→ **EXERCISE**: Please retype all of the data below, word for word.

→ **INPUT DATA**:
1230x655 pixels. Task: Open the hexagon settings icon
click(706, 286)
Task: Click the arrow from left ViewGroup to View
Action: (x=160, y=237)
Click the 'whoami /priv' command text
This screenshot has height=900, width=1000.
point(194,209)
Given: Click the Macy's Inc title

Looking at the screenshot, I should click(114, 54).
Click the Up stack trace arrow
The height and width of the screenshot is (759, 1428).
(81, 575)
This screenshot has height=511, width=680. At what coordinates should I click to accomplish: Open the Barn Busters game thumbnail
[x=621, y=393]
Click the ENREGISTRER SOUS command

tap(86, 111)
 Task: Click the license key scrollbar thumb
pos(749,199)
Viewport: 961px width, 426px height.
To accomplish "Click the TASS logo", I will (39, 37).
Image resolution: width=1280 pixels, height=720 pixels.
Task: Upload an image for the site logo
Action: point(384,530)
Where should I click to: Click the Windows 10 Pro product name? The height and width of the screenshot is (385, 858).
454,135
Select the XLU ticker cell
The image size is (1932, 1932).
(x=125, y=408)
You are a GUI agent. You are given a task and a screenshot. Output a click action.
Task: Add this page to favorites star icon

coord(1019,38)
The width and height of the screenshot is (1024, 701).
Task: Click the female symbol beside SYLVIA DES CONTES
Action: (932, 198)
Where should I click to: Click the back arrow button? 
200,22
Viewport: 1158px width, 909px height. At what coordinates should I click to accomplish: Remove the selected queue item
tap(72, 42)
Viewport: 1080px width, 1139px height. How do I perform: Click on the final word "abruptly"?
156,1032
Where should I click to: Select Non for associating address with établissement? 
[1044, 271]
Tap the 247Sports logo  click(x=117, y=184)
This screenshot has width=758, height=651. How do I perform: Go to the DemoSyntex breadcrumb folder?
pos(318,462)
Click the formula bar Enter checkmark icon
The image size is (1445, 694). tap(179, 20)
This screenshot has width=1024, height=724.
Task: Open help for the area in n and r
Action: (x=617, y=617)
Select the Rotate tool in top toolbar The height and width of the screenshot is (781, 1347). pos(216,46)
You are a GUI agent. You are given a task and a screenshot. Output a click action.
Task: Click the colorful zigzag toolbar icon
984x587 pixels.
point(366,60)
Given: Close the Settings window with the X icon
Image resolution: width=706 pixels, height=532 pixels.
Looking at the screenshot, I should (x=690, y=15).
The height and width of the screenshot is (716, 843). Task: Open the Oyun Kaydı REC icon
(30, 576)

→ **TASK RESPONSE**:
1230x655 pixels. Task: Open the hexagon settings icon
click(706, 286)
Task: Click the arrow from left ViewGroup to View
Action: (x=160, y=237)
Click the 'whoami /priv' command text
This screenshot has height=900, width=1000.
point(194,209)
Given: Click the Macy's Inc title

Looking at the screenshot, I should click(114, 54).
Click the Up stack trace arrow
The height and width of the screenshot is (759, 1428).
(81, 575)
This screenshot has height=511, width=680. At what coordinates should I click to accomplish: Open the Barn Busters game thumbnail
[x=621, y=393]
Click the ENREGISTRER SOUS command

tap(86, 111)
 Task: Click the license key scrollbar thumb
pos(749,199)
Viewport: 961px width, 426px height.
To accomplish "Click the TASS logo", I will (39, 37).
Image resolution: width=1280 pixels, height=720 pixels.
Task: Upload an image for the site logo
Action: point(384,530)
Where should I click to: Click the Windows 10 Pro product name? The height and width of the screenshot is (385, 858).
454,135
Select the XLU ticker cell
The image size is (1932, 1932).
(x=125, y=408)
You are a GUI agent. You are given a task and a screenshot. Output a click action.
Task: Add this page to favorites star icon

coord(1019,38)
The width and height of the screenshot is (1024, 701).
Task: Click the female symbol beside SYLVIA DES CONTES
Action: (932, 198)
Where should I click to: Click the back arrow button? 
200,22
Viewport: 1158px width, 909px height. At what coordinates should I click to accomplish: Remove the selected queue item
tap(72, 42)
Viewport: 1080px width, 1139px height. How do I perform: Click on the final word "abruptly"?
156,1032
Where should I click to: Select Non for associating address with établissement? 
[1044, 271]
Tap the 247Sports logo  click(x=117, y=184)
This screenshot has width=758, height=651. How do I perform: Go to the DemoSyntex breadcrumb folder?
pos(318,462)
Click the formula bar Enter checkmark icon
The image size is (1445, 694). tap(179, 20)
This screenshot has width=1024, height=724.
Task: Open help for the area in n and r
Action: (x=617, y=617)
Select the Rotate tool in top toolbar The height and width of the screenshot is (781, 1347). pos(216,46)
You are a GUI agent. You are given a task and a screenshot. Output a click action.
Task: Click the colorful zigzag toolbar icon
984x587 pixels.
point(366,60)
Given: Close the Settings window with the X icon
Image resolution: width=706 pixels, height=532 pixels.
Looking at the screenshot, I should (x=690, y=15).
The height and width of the screenshot is (716, 843). Task: Open the Oyun Kaydı REC icon
(30, 576)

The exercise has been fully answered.